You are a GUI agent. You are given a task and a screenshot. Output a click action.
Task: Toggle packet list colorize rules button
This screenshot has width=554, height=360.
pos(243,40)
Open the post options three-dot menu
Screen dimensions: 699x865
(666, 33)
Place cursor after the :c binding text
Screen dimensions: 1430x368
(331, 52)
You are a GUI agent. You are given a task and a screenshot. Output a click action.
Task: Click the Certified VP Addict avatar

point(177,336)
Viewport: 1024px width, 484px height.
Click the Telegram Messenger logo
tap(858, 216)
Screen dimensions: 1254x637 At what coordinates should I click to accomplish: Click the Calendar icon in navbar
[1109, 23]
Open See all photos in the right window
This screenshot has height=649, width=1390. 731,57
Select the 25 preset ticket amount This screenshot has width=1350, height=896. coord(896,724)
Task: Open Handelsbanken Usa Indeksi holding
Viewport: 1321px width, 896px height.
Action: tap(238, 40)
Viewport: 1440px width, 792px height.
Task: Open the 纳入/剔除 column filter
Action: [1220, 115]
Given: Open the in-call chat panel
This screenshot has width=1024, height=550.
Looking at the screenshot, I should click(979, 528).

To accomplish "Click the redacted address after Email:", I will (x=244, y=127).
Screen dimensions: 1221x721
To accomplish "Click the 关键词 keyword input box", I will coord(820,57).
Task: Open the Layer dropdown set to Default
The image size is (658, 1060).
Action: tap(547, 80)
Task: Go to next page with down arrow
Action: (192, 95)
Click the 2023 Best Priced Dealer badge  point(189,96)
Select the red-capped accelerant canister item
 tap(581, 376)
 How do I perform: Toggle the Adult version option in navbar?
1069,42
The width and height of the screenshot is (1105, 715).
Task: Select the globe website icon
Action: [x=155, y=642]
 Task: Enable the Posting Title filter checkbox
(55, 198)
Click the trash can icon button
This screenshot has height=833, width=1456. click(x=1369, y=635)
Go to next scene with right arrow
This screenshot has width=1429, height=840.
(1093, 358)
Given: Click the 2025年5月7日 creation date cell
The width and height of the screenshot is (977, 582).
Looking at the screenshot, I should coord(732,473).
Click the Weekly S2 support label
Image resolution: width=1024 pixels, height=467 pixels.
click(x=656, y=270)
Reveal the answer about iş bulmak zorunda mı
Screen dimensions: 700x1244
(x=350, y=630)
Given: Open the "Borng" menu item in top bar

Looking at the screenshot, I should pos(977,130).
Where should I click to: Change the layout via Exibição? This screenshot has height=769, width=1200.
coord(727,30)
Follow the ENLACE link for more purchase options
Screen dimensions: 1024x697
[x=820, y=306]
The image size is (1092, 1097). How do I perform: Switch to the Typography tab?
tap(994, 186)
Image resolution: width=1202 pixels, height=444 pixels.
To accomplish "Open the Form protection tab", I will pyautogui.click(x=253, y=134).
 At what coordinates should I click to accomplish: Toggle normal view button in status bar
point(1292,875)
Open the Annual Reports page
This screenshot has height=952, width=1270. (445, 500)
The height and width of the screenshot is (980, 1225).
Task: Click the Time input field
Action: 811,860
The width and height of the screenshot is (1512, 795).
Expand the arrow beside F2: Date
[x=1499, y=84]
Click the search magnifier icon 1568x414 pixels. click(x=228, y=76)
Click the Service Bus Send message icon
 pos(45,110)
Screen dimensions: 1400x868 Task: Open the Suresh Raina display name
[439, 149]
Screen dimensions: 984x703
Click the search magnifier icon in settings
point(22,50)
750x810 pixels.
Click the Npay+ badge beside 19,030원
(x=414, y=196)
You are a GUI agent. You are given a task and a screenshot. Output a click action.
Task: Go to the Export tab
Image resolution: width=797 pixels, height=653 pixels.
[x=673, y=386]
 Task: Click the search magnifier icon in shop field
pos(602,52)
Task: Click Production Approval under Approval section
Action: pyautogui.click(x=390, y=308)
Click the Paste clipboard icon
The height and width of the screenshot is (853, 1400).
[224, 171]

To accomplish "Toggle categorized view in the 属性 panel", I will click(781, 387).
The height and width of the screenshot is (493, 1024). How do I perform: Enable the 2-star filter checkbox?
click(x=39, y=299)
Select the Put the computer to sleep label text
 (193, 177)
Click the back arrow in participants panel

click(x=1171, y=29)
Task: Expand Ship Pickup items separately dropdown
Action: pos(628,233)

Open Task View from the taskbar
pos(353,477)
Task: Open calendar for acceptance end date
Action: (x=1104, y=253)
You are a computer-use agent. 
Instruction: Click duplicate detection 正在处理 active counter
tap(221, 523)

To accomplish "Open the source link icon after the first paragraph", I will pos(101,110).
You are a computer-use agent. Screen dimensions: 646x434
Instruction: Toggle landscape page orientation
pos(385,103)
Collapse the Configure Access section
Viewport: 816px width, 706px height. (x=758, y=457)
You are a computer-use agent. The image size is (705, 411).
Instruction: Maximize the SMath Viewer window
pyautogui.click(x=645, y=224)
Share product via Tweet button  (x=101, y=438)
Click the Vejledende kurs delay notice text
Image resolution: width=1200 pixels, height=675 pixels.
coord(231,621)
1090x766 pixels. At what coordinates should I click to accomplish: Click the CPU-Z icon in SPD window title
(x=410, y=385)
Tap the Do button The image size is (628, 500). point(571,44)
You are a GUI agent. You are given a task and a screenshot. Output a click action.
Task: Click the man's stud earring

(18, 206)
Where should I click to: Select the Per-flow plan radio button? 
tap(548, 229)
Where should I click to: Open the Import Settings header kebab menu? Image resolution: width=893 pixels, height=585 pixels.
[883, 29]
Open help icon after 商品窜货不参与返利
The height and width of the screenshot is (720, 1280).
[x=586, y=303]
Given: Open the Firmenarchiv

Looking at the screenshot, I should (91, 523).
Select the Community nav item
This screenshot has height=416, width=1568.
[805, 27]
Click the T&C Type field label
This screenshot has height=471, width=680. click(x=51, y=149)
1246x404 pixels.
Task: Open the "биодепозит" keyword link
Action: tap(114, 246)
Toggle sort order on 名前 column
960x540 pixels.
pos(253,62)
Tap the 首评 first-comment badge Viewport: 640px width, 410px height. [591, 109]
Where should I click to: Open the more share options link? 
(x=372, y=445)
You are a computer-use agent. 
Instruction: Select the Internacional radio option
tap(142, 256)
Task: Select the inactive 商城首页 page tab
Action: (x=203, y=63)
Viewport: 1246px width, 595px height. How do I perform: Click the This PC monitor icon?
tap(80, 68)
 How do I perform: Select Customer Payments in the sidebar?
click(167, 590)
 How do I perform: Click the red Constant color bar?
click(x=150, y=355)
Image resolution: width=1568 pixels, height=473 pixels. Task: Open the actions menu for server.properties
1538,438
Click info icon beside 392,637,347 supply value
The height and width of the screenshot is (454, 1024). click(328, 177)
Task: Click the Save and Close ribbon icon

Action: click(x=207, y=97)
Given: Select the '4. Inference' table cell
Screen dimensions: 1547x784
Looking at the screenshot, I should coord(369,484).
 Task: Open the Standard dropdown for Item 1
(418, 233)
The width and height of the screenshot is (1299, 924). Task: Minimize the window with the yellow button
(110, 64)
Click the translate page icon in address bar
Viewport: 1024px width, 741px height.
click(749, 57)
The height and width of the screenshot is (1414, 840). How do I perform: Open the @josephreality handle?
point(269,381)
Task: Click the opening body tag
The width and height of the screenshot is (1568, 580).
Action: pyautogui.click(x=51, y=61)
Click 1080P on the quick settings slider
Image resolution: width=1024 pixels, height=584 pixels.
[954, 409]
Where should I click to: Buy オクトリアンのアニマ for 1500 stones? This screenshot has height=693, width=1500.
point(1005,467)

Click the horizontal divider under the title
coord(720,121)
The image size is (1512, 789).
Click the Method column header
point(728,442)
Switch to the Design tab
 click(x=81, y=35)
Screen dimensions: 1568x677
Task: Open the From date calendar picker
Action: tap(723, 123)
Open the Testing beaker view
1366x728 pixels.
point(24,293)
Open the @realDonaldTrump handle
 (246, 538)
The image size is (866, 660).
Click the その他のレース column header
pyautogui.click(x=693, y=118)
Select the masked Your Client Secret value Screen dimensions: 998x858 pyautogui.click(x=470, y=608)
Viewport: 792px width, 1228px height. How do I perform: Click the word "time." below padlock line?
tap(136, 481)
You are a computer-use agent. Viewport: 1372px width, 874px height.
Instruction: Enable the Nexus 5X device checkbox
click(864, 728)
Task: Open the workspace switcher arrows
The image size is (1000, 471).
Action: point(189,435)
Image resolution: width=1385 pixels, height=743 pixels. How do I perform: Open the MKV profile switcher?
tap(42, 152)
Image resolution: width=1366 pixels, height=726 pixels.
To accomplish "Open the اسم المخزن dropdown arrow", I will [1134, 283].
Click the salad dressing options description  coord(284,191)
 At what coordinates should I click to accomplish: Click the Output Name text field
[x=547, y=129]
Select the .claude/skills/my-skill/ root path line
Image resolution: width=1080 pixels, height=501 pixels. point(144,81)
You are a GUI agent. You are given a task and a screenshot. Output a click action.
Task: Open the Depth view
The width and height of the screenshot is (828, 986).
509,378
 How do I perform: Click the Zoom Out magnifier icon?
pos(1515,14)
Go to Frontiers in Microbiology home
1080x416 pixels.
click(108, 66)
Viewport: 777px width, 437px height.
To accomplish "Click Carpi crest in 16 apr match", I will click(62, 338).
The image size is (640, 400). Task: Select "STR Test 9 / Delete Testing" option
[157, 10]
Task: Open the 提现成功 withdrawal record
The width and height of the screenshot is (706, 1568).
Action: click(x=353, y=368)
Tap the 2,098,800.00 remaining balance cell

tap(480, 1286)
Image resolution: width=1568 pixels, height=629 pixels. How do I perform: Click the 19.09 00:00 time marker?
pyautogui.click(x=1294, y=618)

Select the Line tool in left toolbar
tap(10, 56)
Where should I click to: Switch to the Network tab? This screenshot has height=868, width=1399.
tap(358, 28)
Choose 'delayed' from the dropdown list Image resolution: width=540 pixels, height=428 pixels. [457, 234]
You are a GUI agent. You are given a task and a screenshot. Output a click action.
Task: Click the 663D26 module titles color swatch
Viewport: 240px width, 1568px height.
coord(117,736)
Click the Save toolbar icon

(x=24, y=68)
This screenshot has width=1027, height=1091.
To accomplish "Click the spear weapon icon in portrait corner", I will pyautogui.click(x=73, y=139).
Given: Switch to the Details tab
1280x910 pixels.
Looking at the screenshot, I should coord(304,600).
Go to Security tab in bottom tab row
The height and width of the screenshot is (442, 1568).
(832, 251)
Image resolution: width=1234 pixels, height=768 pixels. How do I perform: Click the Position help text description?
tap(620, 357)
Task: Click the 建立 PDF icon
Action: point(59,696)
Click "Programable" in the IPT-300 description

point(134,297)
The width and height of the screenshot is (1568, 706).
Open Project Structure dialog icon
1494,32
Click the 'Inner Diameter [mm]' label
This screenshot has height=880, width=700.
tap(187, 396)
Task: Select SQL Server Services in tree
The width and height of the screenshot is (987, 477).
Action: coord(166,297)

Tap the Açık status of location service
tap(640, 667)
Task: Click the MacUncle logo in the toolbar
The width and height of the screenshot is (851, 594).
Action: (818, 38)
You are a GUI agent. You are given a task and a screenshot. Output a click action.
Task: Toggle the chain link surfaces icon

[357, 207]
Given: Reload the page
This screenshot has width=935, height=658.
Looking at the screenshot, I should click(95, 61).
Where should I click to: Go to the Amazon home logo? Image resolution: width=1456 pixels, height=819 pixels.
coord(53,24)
──────────────────────────────
▶ Task brief
Scan the material above for the string "address" and copy every line that has it.

▶ Completed exercise
To accomplish "Click the redacted address after Email:", I will (x=244, y=127).
Click the translate page icon in address bar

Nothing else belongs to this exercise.